» Exercise requirements
Please change "heart favorite icon" to "heart like icon" in the items below, and keep everything else the same.

» Provided records

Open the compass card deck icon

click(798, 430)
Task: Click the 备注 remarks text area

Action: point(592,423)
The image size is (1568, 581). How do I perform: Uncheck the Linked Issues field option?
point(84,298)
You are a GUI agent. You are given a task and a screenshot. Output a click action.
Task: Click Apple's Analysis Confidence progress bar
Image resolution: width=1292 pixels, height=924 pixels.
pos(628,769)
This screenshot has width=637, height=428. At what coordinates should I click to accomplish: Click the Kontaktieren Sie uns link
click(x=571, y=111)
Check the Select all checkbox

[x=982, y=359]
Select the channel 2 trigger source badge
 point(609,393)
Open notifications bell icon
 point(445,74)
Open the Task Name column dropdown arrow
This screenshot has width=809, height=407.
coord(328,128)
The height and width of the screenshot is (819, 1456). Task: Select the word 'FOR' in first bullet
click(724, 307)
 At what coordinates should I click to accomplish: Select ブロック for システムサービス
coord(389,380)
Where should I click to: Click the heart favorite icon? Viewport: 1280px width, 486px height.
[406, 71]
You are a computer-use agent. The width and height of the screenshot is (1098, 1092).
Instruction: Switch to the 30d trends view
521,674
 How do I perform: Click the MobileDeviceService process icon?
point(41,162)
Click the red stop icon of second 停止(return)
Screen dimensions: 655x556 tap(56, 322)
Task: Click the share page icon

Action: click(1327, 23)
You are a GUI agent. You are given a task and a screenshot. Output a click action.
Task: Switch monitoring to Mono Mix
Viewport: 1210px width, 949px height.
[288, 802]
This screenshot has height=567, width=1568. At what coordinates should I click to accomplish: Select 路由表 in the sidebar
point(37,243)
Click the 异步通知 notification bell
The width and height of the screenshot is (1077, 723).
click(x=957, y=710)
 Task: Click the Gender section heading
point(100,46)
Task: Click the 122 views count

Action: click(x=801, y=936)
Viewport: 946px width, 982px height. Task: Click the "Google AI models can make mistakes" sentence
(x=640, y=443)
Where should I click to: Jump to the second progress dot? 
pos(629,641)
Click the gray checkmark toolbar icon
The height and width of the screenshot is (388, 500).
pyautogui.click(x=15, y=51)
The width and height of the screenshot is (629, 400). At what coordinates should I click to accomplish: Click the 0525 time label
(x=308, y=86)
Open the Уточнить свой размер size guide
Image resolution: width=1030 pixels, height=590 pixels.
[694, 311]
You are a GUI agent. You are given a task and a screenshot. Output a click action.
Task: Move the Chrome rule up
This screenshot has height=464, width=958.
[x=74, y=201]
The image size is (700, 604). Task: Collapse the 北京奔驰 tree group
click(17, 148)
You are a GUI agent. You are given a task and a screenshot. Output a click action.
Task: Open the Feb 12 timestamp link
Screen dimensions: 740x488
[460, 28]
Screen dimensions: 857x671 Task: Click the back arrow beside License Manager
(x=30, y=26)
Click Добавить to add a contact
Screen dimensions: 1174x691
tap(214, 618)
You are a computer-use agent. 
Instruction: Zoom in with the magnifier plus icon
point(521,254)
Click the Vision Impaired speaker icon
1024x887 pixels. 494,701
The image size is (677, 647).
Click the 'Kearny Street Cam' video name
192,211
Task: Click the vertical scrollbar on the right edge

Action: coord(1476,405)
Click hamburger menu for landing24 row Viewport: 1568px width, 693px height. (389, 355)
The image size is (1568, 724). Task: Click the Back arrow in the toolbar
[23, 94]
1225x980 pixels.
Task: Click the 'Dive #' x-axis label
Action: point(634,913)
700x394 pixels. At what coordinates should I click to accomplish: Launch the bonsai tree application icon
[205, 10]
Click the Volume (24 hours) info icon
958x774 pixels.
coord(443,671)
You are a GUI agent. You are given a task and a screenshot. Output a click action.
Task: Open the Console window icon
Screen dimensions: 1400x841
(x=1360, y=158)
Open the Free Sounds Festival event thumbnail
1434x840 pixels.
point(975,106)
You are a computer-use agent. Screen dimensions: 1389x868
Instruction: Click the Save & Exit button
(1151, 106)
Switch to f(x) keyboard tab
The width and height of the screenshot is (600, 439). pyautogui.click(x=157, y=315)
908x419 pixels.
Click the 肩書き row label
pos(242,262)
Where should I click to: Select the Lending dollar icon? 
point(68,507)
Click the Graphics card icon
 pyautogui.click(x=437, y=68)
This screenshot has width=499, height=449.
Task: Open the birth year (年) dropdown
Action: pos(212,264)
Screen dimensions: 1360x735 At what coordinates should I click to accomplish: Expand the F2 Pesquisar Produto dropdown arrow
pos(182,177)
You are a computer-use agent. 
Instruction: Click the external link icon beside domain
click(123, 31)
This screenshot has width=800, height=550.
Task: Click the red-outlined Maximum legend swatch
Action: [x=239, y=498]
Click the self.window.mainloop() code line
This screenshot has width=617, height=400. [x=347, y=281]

» Task result
Open the compass card deck icon

click(798, 430)
Task: Click the 备注 remarks text area

Action: point(592,423)
The image size is (1568, 581). How do I perform: Uncheck the Linked Issues field option?
point(84,298)
You are a GUI agent. You are given a task and a screenshot. Output a click action.
Task: Click Apple's Analysis Confidence progress bar
Image resolution: width=1292 pixels, height=924 pixels.
pos(628,769)
This screenshot has width=637, height=428. At what coordinates should I click to accomplish: Click the Kontaktieren Sie uns link
click(x=571, y=111)
Check the Select all checkbox

[x=982, y=359]
Select the channel 2 trigger source badge
 point(609,393)
Open notifications bell icon
 point(445,74)
Open the Task Name column dropdown arrow
This screenshot has width=809, height=407.
coord(328,128)
The height and width of the screenshot is (819, 1456). Task: Select the word 'FOR' in first bullet
click(724, 307)
 At what coordinates should I click to accomplish: Select ブロック for システムサービス
coord(389,380)
Where should I click to: Click the heart like icon? Viewport: 1280px width, 486px height.
[406, 71]
You are a computer-use agent. The width and height of the screenshot is (1098, 1092).
Instruction: Switch to the 30d trends view
521,674
 How do I perform: Click the MobileDeviceService process icon?
point(41,162)
Click the red stop icon of second 停止(return)
Screen dimensions: 655x556 tap(56, 322)
Task: Click the share page icon

Action: click(1327, 23)
You are a GUI agent. You are given a task and a screenshot. Output a click action.
Task: Switch monitoring to Mono Mix
Viewport: 1210px width, 949px height.
[288, 802]
This screenshot has height=567, width=1568. At what coordinates should I click to accomplish: Select 路由表 in the sidebar
point(37,243)
Click the 异步通知 notification bell
The width and height of the screenshot is (1077, 723).
click(x=957, y=710)
 Task: Click the Gender section heading
point(100,46)
Task: Click the 122 views count

Action: click(x=801, y=936)
Viewport: 946px width, 982px height. Task: Click the "Google AI models can make mistakes" sentence
(x=640, y=443)
Where should I click to: Jump to the second progress dot? 
pos(629,641)
Click the gray checkmark toolbar icon
The height and width of the screenshot is (388, 500).
pyautogui.click(x=15, y=51)
The width and height of the screenshot is (629, 400). At what coordinates should I click to accomplish: Click the 0525 time label
(x=308, y=86)
Open the Уточнить свой размер size guide
Image resolution: width=1030 pixels, height=590 pixels.
[694, 311]
You are a GUI agent. You are given a task and a screenshot. Output a click action.
Task: Move the Chrome rule up
This screenshot has height=464, width=958.
[x=74, y=201]
The image size is (700, 604). Task: Collapse the 北京奔驰 tree group
click(17, 148)
You are a GUI agent. You are given a task and a screenshot. Output a click action.
Task: Open the Feb 12 timestamp link
Screen dimensions: 740x488
[460, 28]
Screen dimensions: 857x671 Task: Click the back arrow beside License Manager
(x=30, y=26)
Click Добавить to add a contact
Screen dimensions: 1174x691
tap(214, 618)
You are a computer-use agent. 
Instruction: Zoom in with the magnifier plus icon
point(521,254)
Click the Vision Impaired speaker icon
1024x887 pixels. 494,701
The image size is (677, 647).
Click the 'Kearny Street Cam' video name
192,211
Task: Click the vertical scrollbar on the right edge

Action: coord(1476,405)
Click hamburger menu for landing24 row Viewport: 1568px width, 693px height. (389, 355)
The image size is (1568, 724). Task: Click the Back arrow in the toolbar
[23, 94]
1225x980 pixels.
Task: Click the 'Dive #' x-axis label
Action: point(634,913)
700x394 pixels. At what coordinates should I click to accomplish: Launch the bonsai tree application icon
[205, 10]
Click the Volume (24 hours) info icon
958x774 pixels.
coord(443,671)
You are a GUI agent. You are given a task and a screenshot. Output a click action.
Task: Open the Console window icon
Screen dimensions: 1400x841
(x=1360, y=158)
Open the Free Sounds Festival event thumbnail
1434x840 pixels.
point(975,106)
You are a computer-use agent. Screen dimensions: 1389x868
Instruction: Click the Save & Exit button
(1151, 106)
Switch to f(x) keyboard tab
The width and height of the screenshot is (600, 439). pyautogui.click(x=157, y=315)
908x419 pixels.
Click the 肩書き row label
pos(242,262)
Where should I click to: Select the Lending dollar icon? 
point(68,507)
Click the Graphics card icon
 pyautogui.click(x=437, y=68)
This screenshot has width=499, height=449.
Task: Open the birth year (年) dropdown
Action: pos(212,264)
Screen dimensions: 1360x735 At what coordinates should I click to accomplish: Expand the F2 Pesquisar Produto dropdown arrow
pos(182,177)
You are a computer-use agent. 
Instruction: Click the external link icon beside domain
click(123, 31)
This screenshot has width=800, height=550.
Task: Click the red-outlined Maximum legend swatch
Action: [x=239, y=498]
Click the self.window.mainloop() code line
This screenshot has width=617, height=400. [x=347, y=281]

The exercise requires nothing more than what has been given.